RECORDED INFORMATION:
— Begin —
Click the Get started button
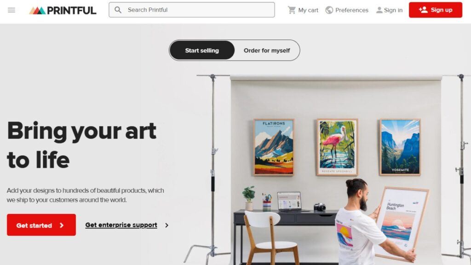 (41, 225)
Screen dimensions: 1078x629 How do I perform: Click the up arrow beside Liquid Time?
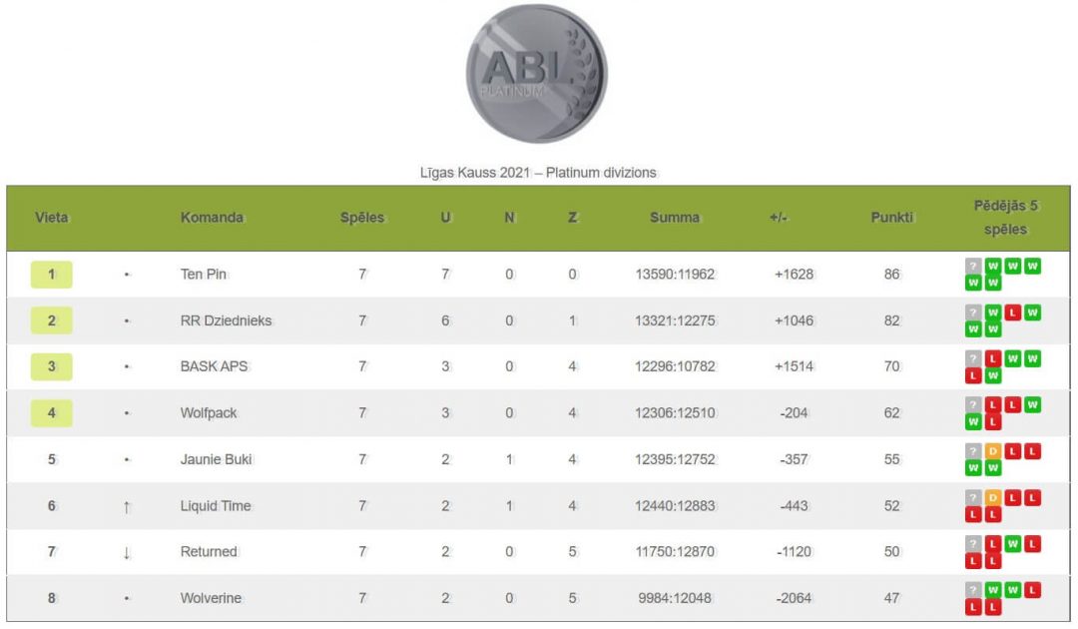click(127, 507)
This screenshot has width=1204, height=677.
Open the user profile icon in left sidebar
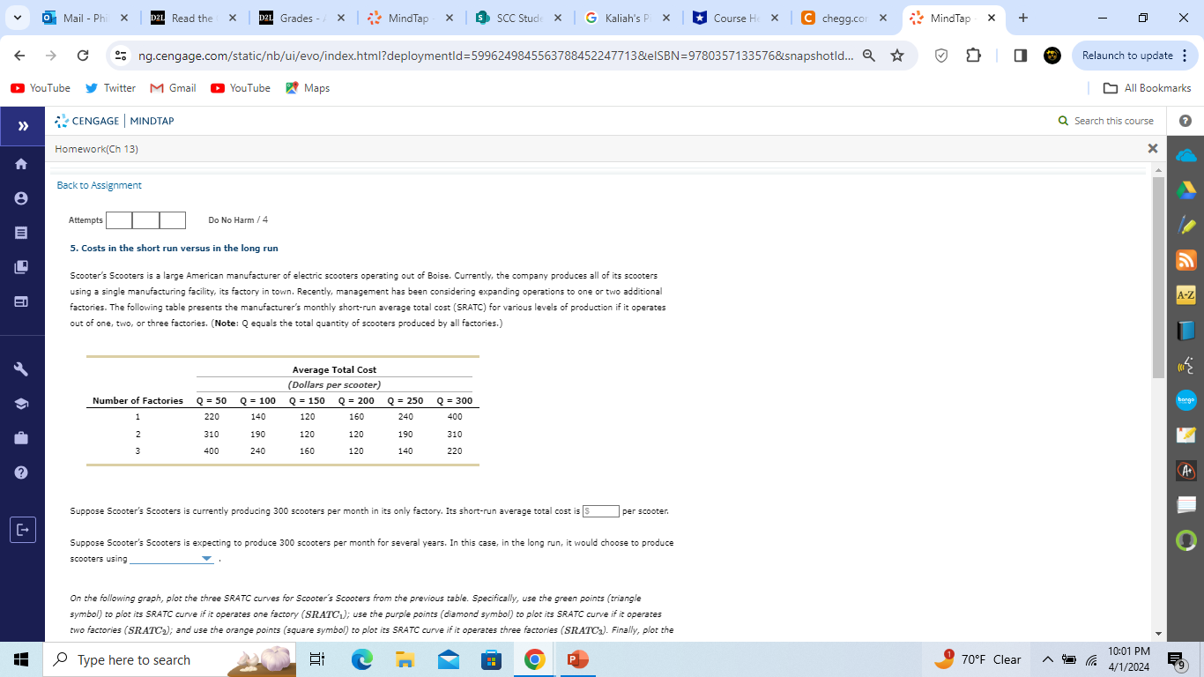pyautogui.click(x=22, y=197)
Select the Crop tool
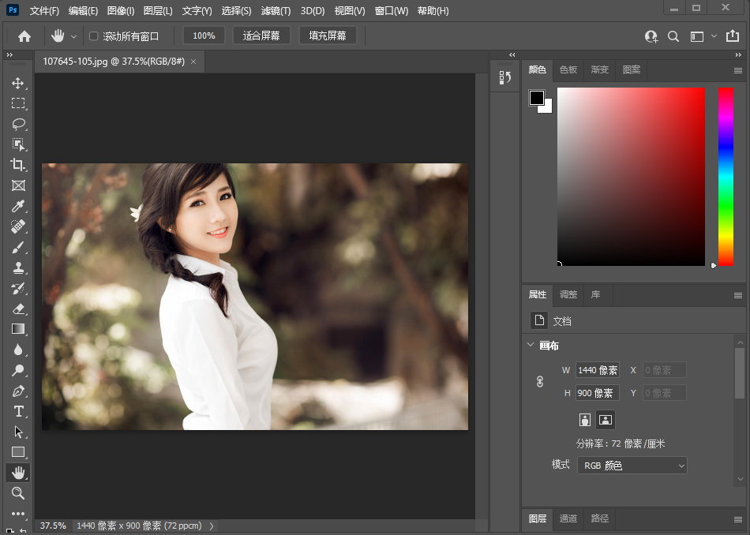 pos(17,165)
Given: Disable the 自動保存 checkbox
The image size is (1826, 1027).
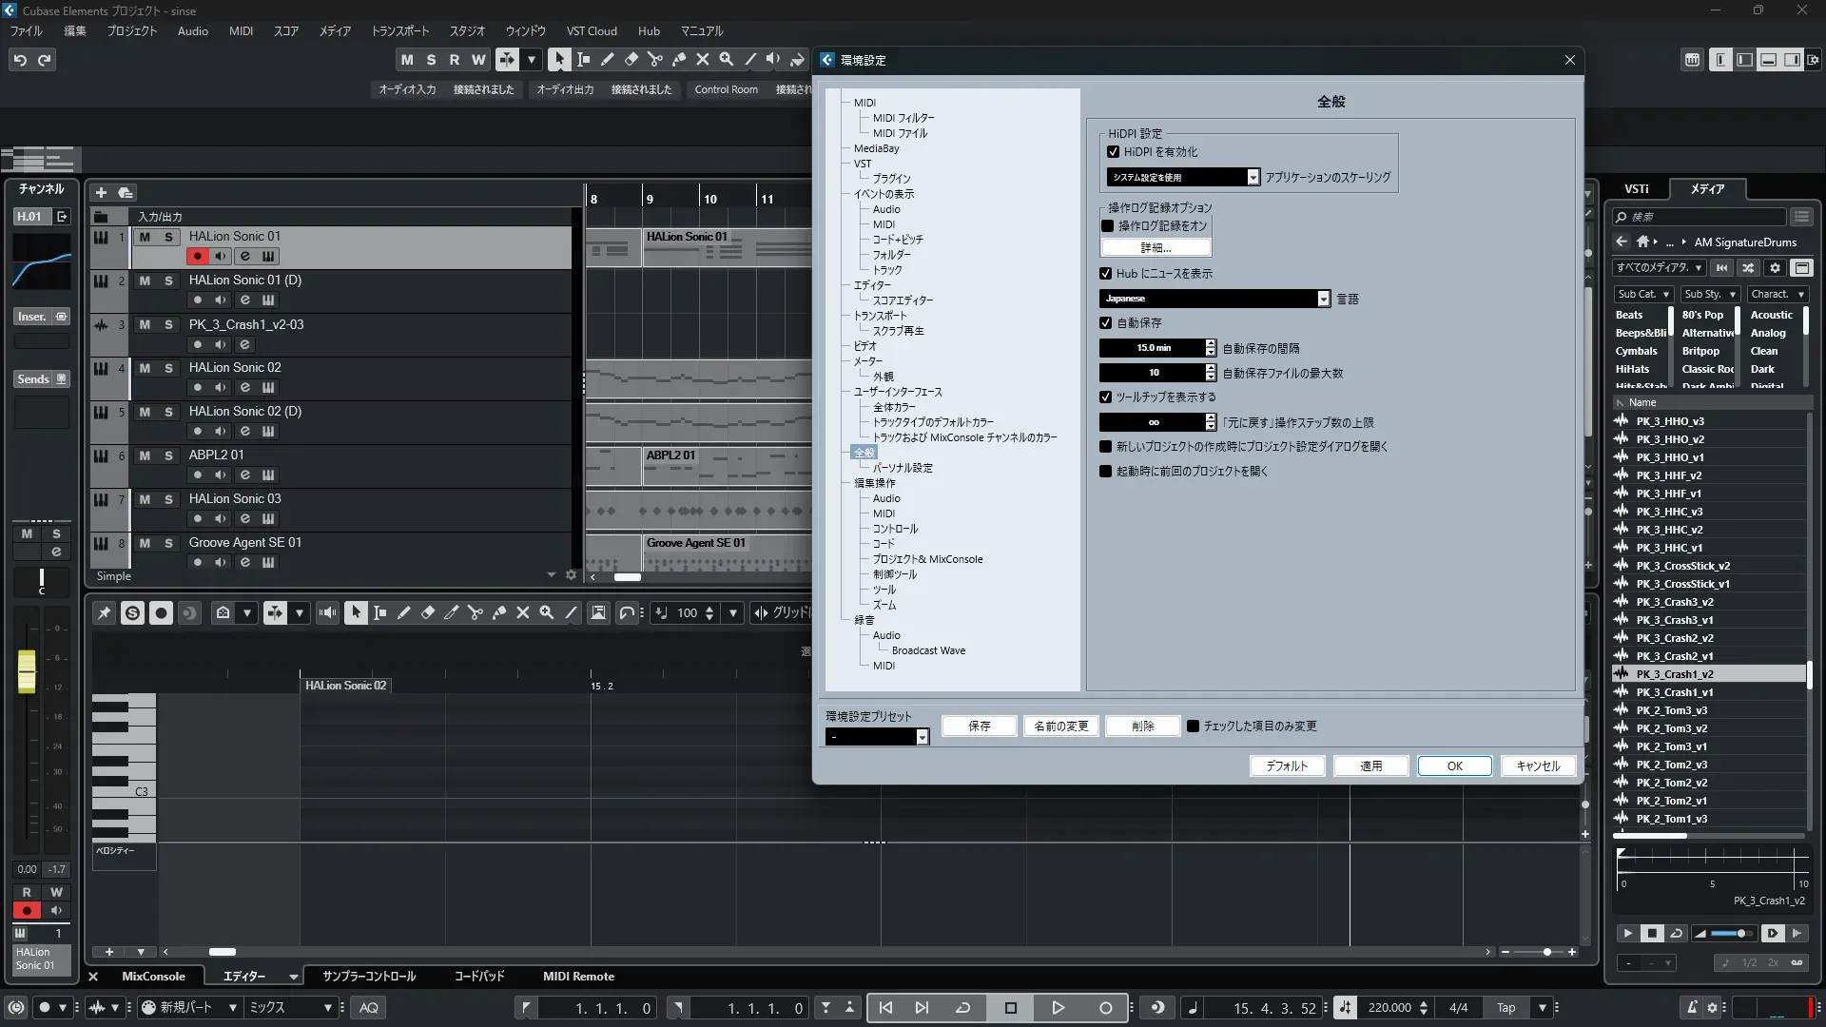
— End —
INSTRUCTION: Write out the text of every entry above word for word, leaving out the pictures.

FINAL ANSWER:
Click the Get started button
 (41, 225)
Screen dimensions: 1078x629 How do I perform: Click the up arrow beside Liquid Time?
click(127, 507)
This screenshot has width=1204, height=677.
Open the user profile icon in left sidebar
pyautogui.click(x=22, y=197)
Select the Crop tool
 pos(17,165)
Given: Disable the 自動保存 checkbox
The image size is (1826, 1027).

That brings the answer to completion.